In all likelihood, parents winning a parent–offspring conflict is a good model for understanding high rates of early marriage in some contexts, like in the Ju/’hoansi examples, but not others, such as in the study of northern Tanzania where most girls decide when to marry themselves and where marriages are rarely forced or arranged. At this juncture, it is also instructive to highlight that even where marriages are arranged, they are not best understood as forced, with parents and children sometimes in agreement over the desirability of selected spouses (Shenk 2020; Agey et al. n.d.). The HBE framework facilitates consideration of the specific contexts in which parent–offspring conflict may be most relevant to understanding persistence of early marriages. For example, parent–offspring conflict is probably more relevant in areas where very young marriages (e.g., under 15 years) are common (Table 1) as opposed to marriages in later adolescence. This is because very young girls are less likely to have control over the marriage process and more likely to experience fitness costs to marrying early due to complications or death arising from early reproduction (Kramer and Lancaster 2010). Parent–offspring conflict could also be particularly relevant in places where parents have greater control over their children’s marriages generally, such as in parts of Bangladesh where arranged marriage is nearly universal (Shenk et al. 2013), or in other areas where forced marriages are common. When parents have control over the marriage process of their daughters, they are more likely to enforce arrangements advantageous to their family unit as a whole even when there are costs to an individual child. Finally, in areas where divorce is not common or acceptable (e.g., Bangladesh (Shenk et al. 2013)) parent–offspring conflict may be especially relevant because opportunity costs of early marriage are higher for girls when they lose a disagreement with their parents because they may be stuck in a sub-optimal marriage. In summary, despite this model being a dominant framework in global health approaches to early marriage, a universal application is clearly inappropriate. More dedicated studies of the consequences of early marriage for both girls/women and their parents across cultural contexts are needed.
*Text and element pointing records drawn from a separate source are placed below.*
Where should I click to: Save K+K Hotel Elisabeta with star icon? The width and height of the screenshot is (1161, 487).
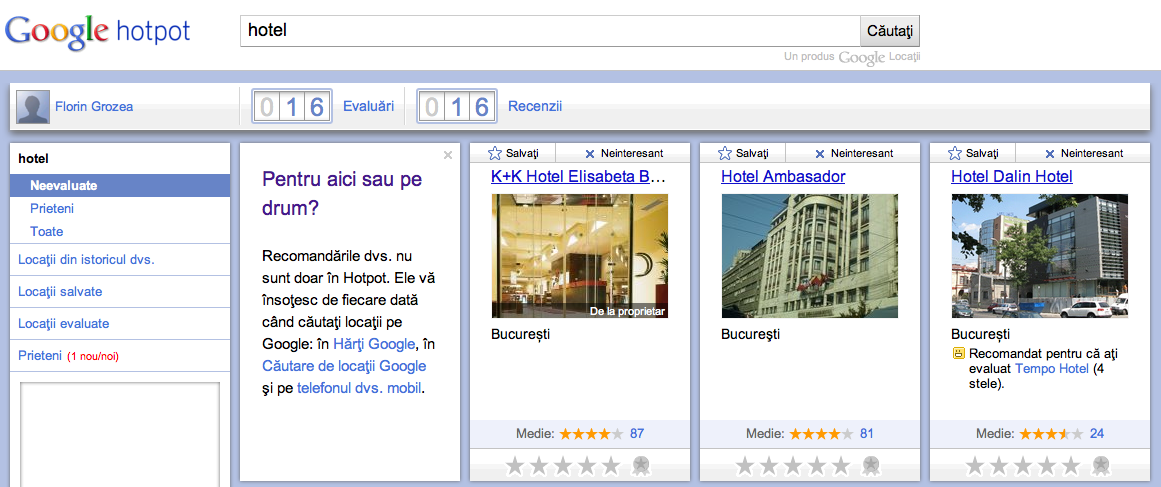(513, 153)
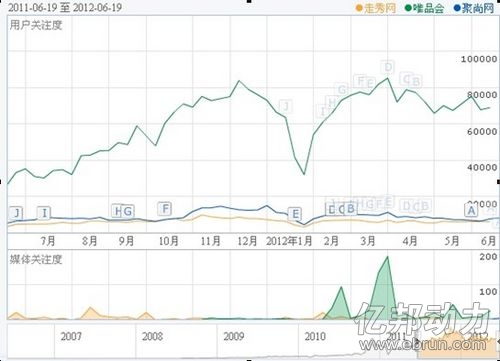Open news marker J near June 2011
Image resolution: width=500 pixels, height=361 pixels.
pos(17,213)
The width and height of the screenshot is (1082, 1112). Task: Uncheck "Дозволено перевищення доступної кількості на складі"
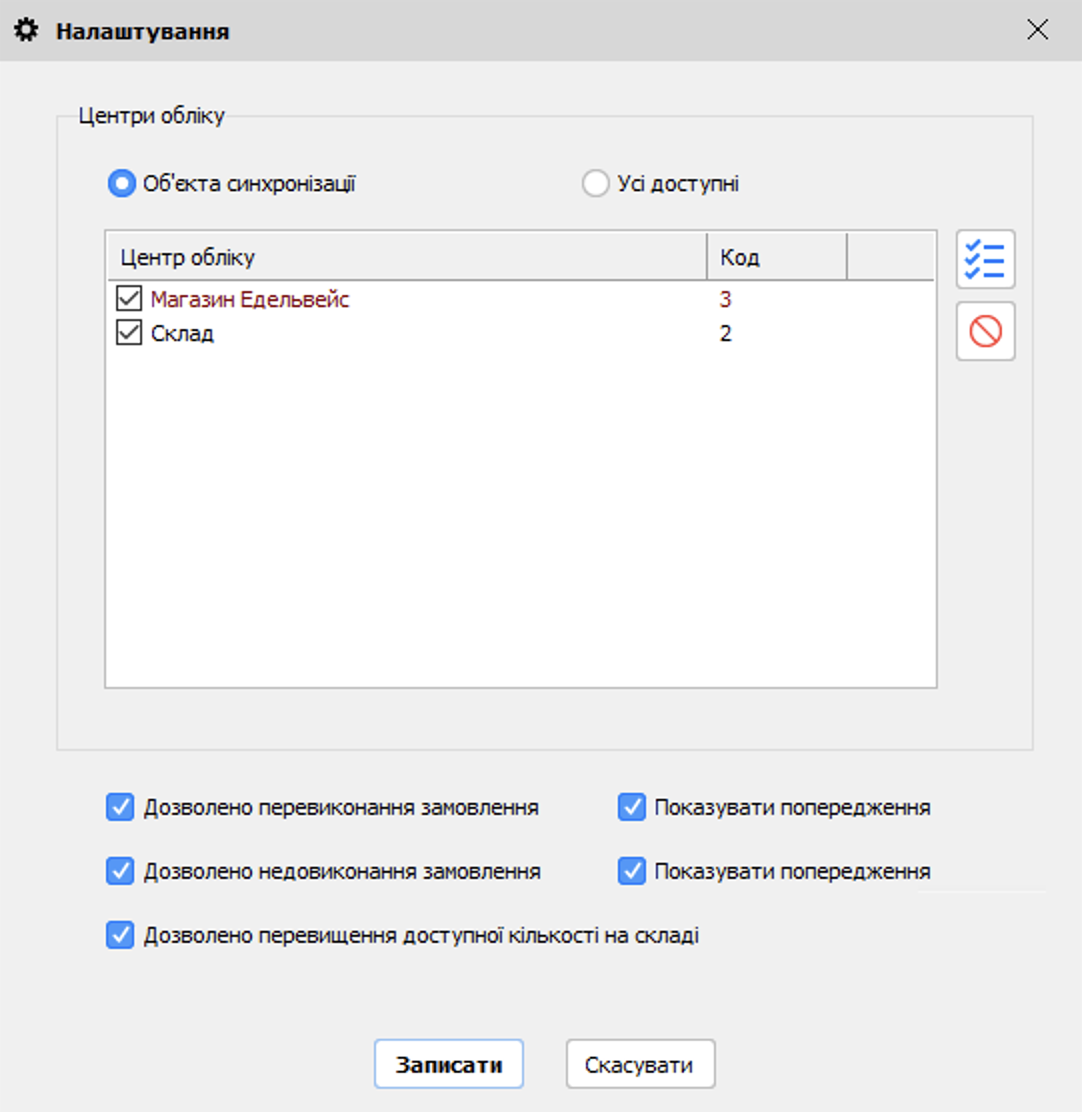coord(120,936)
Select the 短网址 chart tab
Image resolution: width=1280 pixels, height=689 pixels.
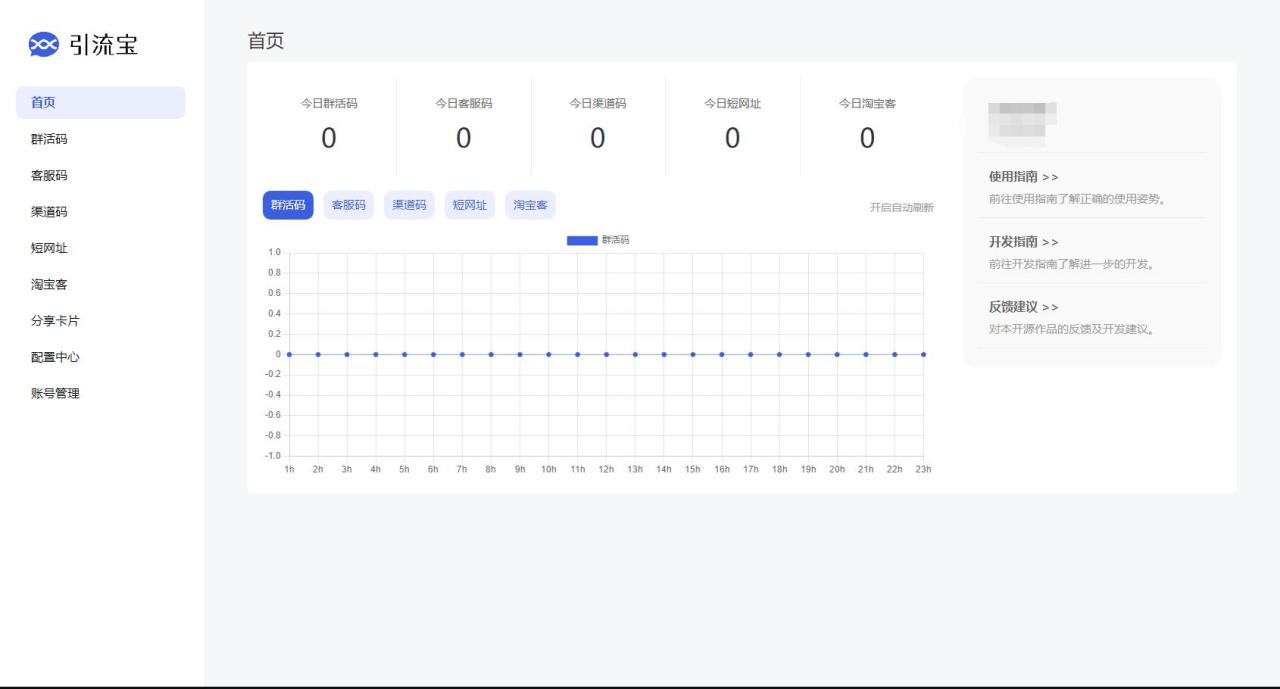coord(470,205)
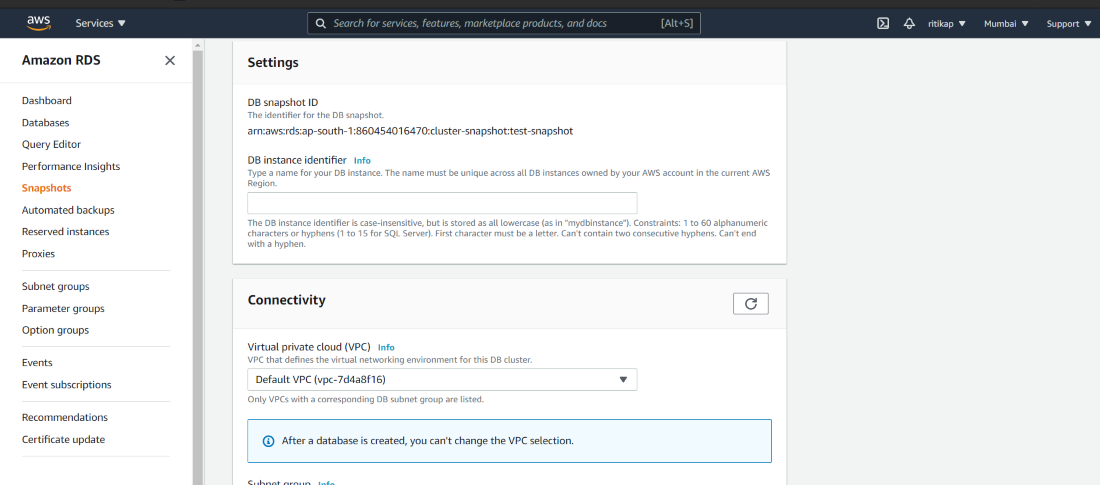Screen dimensions: 1100x485
Task: Close the Amazon RDS sidebar panel
Action: tap(170, 61)
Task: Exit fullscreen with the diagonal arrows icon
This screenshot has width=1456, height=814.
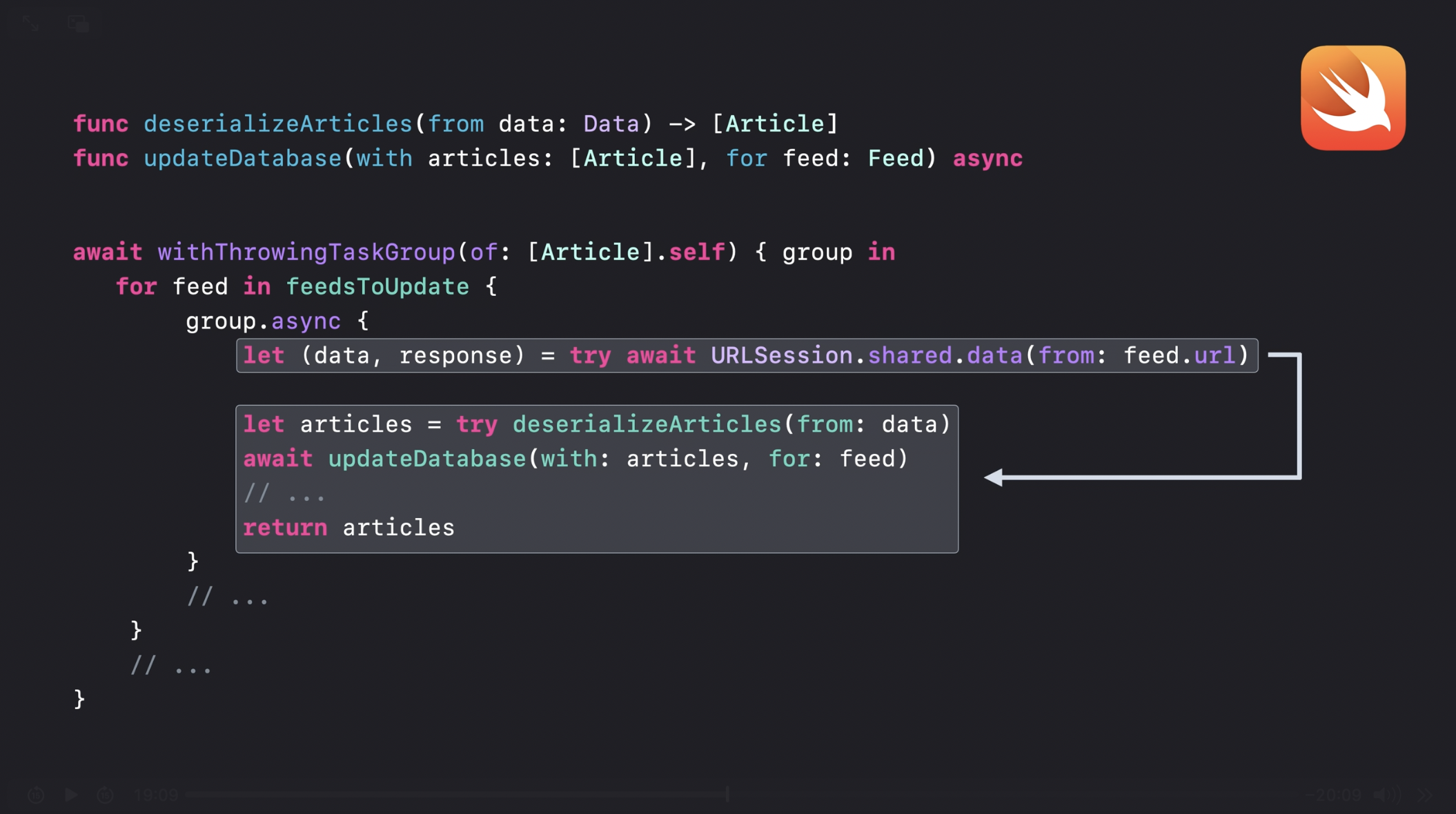Action: coord(31,24)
4. Early Marriage Occurs When Girls Win an Intergenerational Conflict

Early marriage could also arise due to an intergenerational conflict. In some cases effectively parallel to parent–offspring conflict, intergenerational conflict extends to conflict between girls and older co-resident adults– including parents, guardians, or others—and emphasizes the reproductive nature of conflicts arising specifically from having overlapping reproductive life-spans between generations. The intergenerational conflict hypothesis emphasizes contexts in which girls are motivated to invest in their own (future) children rather than investing in those in her natal home, to whom she may be more or less related (e.g., full siblings, half or step siblings, or other children). This hypothesis suggests that coresident adults can benefit from later marriage of girls in order to draw on their continued labor contributions to the household, which can benefit their own pre-existing or future children. Supporting this hypothesis, we know that girls provide important labor to their households in many contexts throughout the world, including directly helping to raise other children (Kramer 2005; Hedges et al. 2018; Bereczkei and Dunbar 2002). In contrast, girls may prefer earlier marriage to emancipate themselves from such responsibilities, gain benefits of marriage, and invest in their direct fitness by beginning their own families (Moya and Sear 2014).
Lower genetic relatedness between caretaker and adolescent, or adolescent and other minors in the household (e.g., step- or halfsiblings), may exacerbate intergenerational conflicts with adolescents less motivated to invest in the wellbeing or growth of that family unit than if they were more closely related. Rather, adolescent girls may be motivated to begin their own families, or at least emancipate themselves from the home of their guardians, as has been documented in the United States (Syrett 2016). Consistent with this perspective, girls who live with unrelated guardians (e.g., step-parents or foster parents) as opposed to their biological parents in adolescence have been found to reproduce earlier in several settings (e.g., UK: Nettle et al. 2011; Sheppard and Sear 2012; Malaysia: Sheppard et al. 2014).
Even in households where a girl lives with her biological parents, reproductive conflicts between caregivers and daughters arise (Mace 2013), reinforcing daughters’ motivations to marry early due to tangible financial or social benefits, while parents aim to capitalize on longer periods of support/labor from their daughters to benefit their own reproduction. Indeed, girls have been documented to deem early marriage an attractive option in many settings for a variety of reasons: improving their standard of living and gaining self-sufficiency and respect (Stark 2017); improving their status within their community (Tanzania: Schaffnit et al. 2019b); fulfilling cultural expectations (Kenya: Pike et al. 2018; Review: Wodon 2016); avoiding risks of remaining unmarried, such as risky sexual behavior or unwanted attention from men (Pakistan: Nasrullah et al. 2014; Tanzania: Schaffnit et al. 2020); or simply fulfilling a desire to bear children (Kenya: Pike et al. 2018).
Overall, the intergenerational conflict model of early marriage is potentially a powerful explanation for some early marriages. However, similar to the parent–offspring conflict hypothesis, studies specifically aimed at testing this hypothesis and its multiple predictions are needed. It is likely that intergenerational conflicts in which girls fulfil their desire to marry earlier than their caretakers would prefer will be most relevant in settings where fostering is common (and thus girls are likely to live with guardians less related than a biological parent) and where unmarried girls provide important labor to their guardians at home, thus incentivizing guardians to encourage delayed departures. However, none of the studies cited above formally evaluate the proposed benefits to parents of having unmarried adolescent girls at home, as opposed to married. Furthermore, this hypothesis will logically be most relevant in contexts where marriage is associated with tangible benefits for girls that are disassociated from benefits their parents or guardians may receive from that marriage (e.g., when early marriage does not lead to more profitable or less costly marriage payments).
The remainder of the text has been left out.